The following is a short piece I wrote back in 2022, when I began to get frustrated by the proliferation of trigger warnings in literary journals, some including very extensive lists of everything you should warn the editors about. These were all journals aimed at adults, not children, yet, to me, this is treating adults like children. The written word is unique among media in that you can immediately stop reading, whereas it is more difficult, say, to stop watching a movie, and adults are free to put down any book at any time for any reason. But literature – good literature – has always made us uncomfortable, always been a little dangerous, as it should be. If, for example, you’re told upfront before reading Gatsby that there will be someone killed by a car and another who commits suicide, you’ll spend the entire book waiting for these events, and that knowledge will color your experience, changing the entire relationship between reader and work, and taking away the power from the scenes.

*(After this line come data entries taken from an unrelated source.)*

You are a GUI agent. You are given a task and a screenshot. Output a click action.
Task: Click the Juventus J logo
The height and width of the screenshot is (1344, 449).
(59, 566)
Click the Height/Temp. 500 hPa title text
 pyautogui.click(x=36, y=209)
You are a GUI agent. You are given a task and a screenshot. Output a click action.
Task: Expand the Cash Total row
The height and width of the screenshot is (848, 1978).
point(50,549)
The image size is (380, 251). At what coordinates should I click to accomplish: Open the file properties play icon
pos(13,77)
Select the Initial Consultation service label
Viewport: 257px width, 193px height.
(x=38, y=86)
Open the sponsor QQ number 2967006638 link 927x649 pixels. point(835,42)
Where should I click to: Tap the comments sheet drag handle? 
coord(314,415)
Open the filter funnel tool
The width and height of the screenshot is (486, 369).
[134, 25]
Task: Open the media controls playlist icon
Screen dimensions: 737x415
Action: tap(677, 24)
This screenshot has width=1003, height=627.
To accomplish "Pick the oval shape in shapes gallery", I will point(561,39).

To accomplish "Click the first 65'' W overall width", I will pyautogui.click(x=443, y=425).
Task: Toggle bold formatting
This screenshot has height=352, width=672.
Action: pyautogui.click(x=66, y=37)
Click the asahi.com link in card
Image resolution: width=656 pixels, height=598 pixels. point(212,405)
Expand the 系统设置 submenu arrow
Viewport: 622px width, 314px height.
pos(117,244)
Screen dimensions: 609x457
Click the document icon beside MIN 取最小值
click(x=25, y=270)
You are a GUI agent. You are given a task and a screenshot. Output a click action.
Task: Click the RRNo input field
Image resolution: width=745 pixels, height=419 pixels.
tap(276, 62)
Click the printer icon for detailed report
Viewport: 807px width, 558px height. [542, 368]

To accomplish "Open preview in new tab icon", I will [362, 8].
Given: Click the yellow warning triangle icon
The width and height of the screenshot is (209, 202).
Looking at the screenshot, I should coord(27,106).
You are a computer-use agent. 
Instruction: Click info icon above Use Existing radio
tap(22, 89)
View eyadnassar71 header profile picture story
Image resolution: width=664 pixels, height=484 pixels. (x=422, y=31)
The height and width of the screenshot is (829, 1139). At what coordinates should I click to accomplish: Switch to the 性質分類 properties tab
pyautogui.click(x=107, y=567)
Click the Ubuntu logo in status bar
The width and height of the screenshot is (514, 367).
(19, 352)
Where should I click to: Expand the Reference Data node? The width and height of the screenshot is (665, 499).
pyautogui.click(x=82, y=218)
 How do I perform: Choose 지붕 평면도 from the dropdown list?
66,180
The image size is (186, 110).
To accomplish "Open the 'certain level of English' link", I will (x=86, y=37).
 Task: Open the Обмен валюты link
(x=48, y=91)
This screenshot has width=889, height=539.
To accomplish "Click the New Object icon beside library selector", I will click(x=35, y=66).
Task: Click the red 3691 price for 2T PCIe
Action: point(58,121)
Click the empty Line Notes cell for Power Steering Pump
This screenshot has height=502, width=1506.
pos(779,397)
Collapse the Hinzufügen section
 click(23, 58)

Avoiding things that are difficult and challenging to us can never lead to growth, only to keep us stuck or to send us backwards. I write this not as some perfectly adjusted person, but as one who has suffered from traumatic stress to the point of it nearly killing me. It was only when I stopped avoiding the debilitating things that I began to get better, working with them instead of avoiding them. No, it is not easy and must be done carefully, and literature is the perfect medium in which to do so, allowing one to pause and reflect at any time things begin to get in any way overwhelming. It is clear, however, that these warnings are not going to go away anytime soon, and that no current literary magazine will ever publish this piece, so I have decided to do so here. (For more thoughts on this, see Literature and the Absurdity of Trigger Warnings)
Trigger Warning
by G. Tarsiscis Janetka
Warning: The following is a collection of words strung together in order to form a series of thoughts designed to elicit varying emotions which may in some way be upsetting, or delightful, or joyful, or terrifying, etc. These words are open to personal interpretation, which may elicit memories and associations, some of which may be more than completely safe and comforting. By allowing your eyes to look at these black marks on paper, and by allowing your brain to interpret them, you may learn something about yourself or others or the world, some of which may be less than completely flattering, and may, in some way, make you question deeply held beliefs, prejudices, and difficulties. These words may show the universality of human experience, inherent in which is endless suffering, and the fact that everything that comes to pass, including ourselves, must cease to be, raising uncomfortable questions about life and death and why you think it’s so important to speed so fast on the highway that you put yourself and others in danger, and why you think an ever bigger screen TV is so important, and why you can disconnect and call yourself an animal lover when eating a steak, and why any of us do any of the things that we do. By agreeing to read the following words you may find little to no value whatsoever, coming away feeling that you’ve wasted five minutes of your time that you’ll never get back, feeling that those five minutes could’ve been much better spent endlessly scrolling in search of the tiniest dopamine hit of familiarity. These words may force you to confront difficult things in your past, something the science indicates is absolutely necessary in order to grow and move beyond being trapped by them. These words may make you miss a loved one, or make you see that some of your past actions have been anything but honorable. These words may be the work of a subpar artist and make you feel gypped, which may make you feel the need to look up the etymology of the word gypped in order to see if it’s insulting to gypsies and if you should stop using it immediately and chastise yourself for ever having used it in the first place. These words may remind you that life, in all of its infinite darkness and light, is made up of an incomprehensible web of causes and conditions which lead to the appearance and disappearance of all worldly things, and that it, in no way, is predictable, and never, ever provides anyone with a trigger warning.